Virginia Hill


Virginia Hill was an American organized crime figure. An Alabama native, Hill became a Chicago outfit courier during the mid-1930s. Hill was famous for being the girlfriend of mobster Bugsy Siegel.

Early life

Born Onie Virginia Hill on August 26, 1916 in Lipscomb, Alabama, Hill was the seventh of ten children born to horse trader W.M. Hill and his wife Margaret. By the time Hill was eight, she moved to Marietta, Georgia with her mother and siblings after her parents separated. Hill attended Roberts Grammar School, where she completed eighth grade, then dropped out.
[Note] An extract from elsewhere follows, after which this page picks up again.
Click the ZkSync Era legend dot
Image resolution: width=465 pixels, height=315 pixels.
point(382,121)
In November 1931, Hill, then 15, married 16-year-old George Randell.

Association with organized crime

In 1933 Hill left Georgia for Chicago with Randell, with the hopes of breaking into show business. Once in Chicago, Hill separated from Randell, divorcing him the following year. Hill found a job as a waitress at the mob-run San Carlo Italian Village exhibit during the 1933 Century of Progress Chicago's World Fair, and supplemented her income working as a prostitute.
She came to the attention of a wealthy bookmaker and gambler, Joseph Epstein, who became her financial advisor and reputed lover, and ultimately, Hill entered into the Chicago Outfit crime organization. In addition to being sexually passed around the Chicago mob, she was used as a courier to pass messages between mobsters. One contemporary commentator described Hill as:
... more than just another set of curves. She had... a good memory, a considerable flair for hole-in-the-corner diplomacy to allay the suspicions of trigger-happy killers and a dual personality, close-lipped about essentials, and able to chatter freely, and apparently foolishly about inconsequentials.
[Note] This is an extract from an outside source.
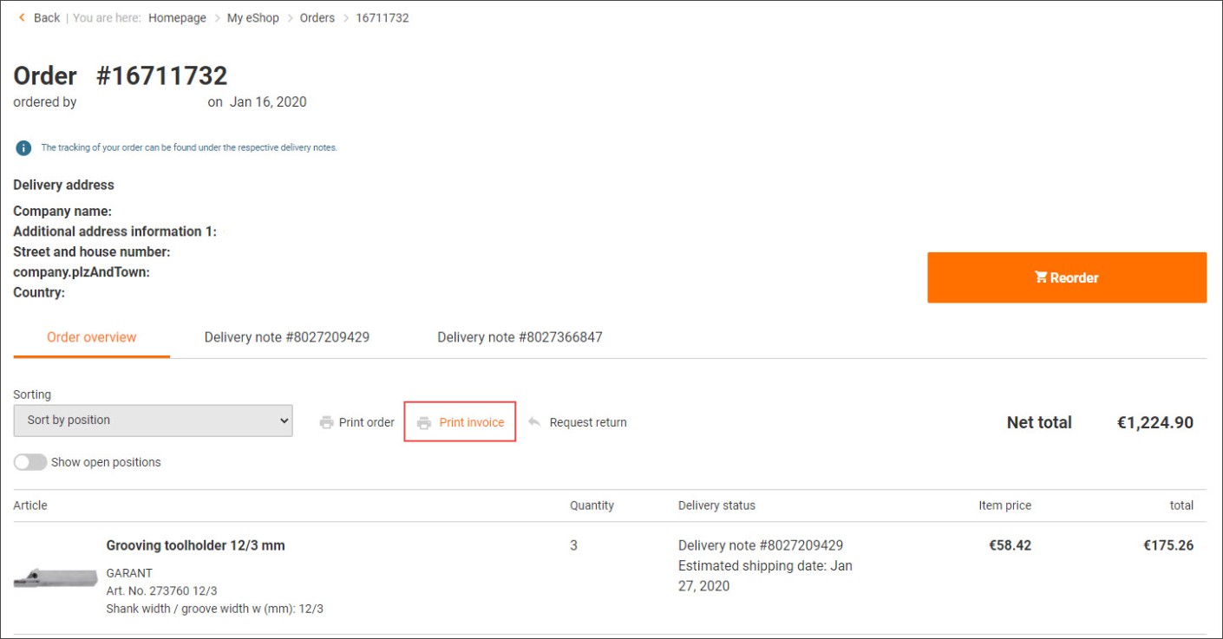Click the blue info icon

click(x=23, y=148)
Even law enforcement eventually concluded that she was a "central clearing house" for intelligence on organized crime and enjoyed an independent power base within the Mafia.
Eventually Hill became associated with Charles Fischetti, a cousin and bodyguard of Al Capone. It was Fischetti who sent Hill to New York to keep tabs on Luciano family capo Joe Adonis, which she did by becoming his lover. Hill told people that she was a Southern-belle society girl who had gone through four rich husbands, all divorced or dead, and that she had received $1 million each from their estates, but authentic socialites saw through the ruse. Hill built up an entourage of hangers-on and Latin gigolos hanging out on Broadway and frequently picked up the check.
While in New York, Hill was introduced to another Luciano associate, Benjamin "Bugsy" Siegel, and they ended up in a hotel together that night. Later Siegel's and Hill's separate life paths brought them both to Hollywood, and they began a torrid affair. There were rumors that she and Siegel were secretly married in Mexico after Siegel divorced his wife Esta in 1946, but there has not been any evidence to prove the theory.
Lore has it that Siegel named the Flamingo Las Vegas resort after Hill, who loved to gamble and whose nickname was supposedly "Flamingo," a moniker that Siegel was said to have given her, referring to her long, thin legs, but others have said that Hill was in fact short and somewhat matronly in form. Another story about the origin of the nickname said that after a few drinks, Hill's face would flush a flamingo-like pink. However, organized crime king Lucky Luciano wrote in his memoir that Siegel once owned an interest in the Hialeah Park Race Track and viewed the flamingos who populated nearby as a good omen. The "Flamingo" name was given to the project at its inception by original resort financier Billy Wilkerson.
Four days before Siegel was assassinated at Hill's home in California, Hill took an unscheduled flight to Paris, France, giving rise to speculation that she was warned in advance of Siegel's impending murder.
In 1950, Hill married Hans Hauser, an Austrian skier; later giving birth to their only child, Peter Hauser. In 1951, Hill was subpoenaed to testify before the Kefauver hearings, where she denied having any knowledge of organized crime despite being described by Time magazine in March of that year as the "queen of the gangsters' molls." After Hill was indicted for income tax evasion in 1954, she moved to Europe, where she lived for the rest of her life with her son.

Death and legacy

Hill died of an overdose of sleeping pills in Koppl, near Salzburg, Austria, on March 24, 1966 at the age of 49. Hill is buried in Aigen Cemetery in Salzburg. According to Andy Edmonds' biography Bugsy's Baby: The Secret Life of Mob Queen Virginia Hill, her death was suspicious despite it being an apparent suicide. The Austrian media, which were well informed about her former relationship with Siegel, speculated that she tried to get money by using her knowledge of the Italian-American Mafia and Mexican drug cartels. Hill was the subject of a 1974 television movie, in which she was portrayed by Dyan Cannon. She was played by Annette Bening in the 1991 film Bugsy, a dramatization of her relationship with Bugsy Siegel.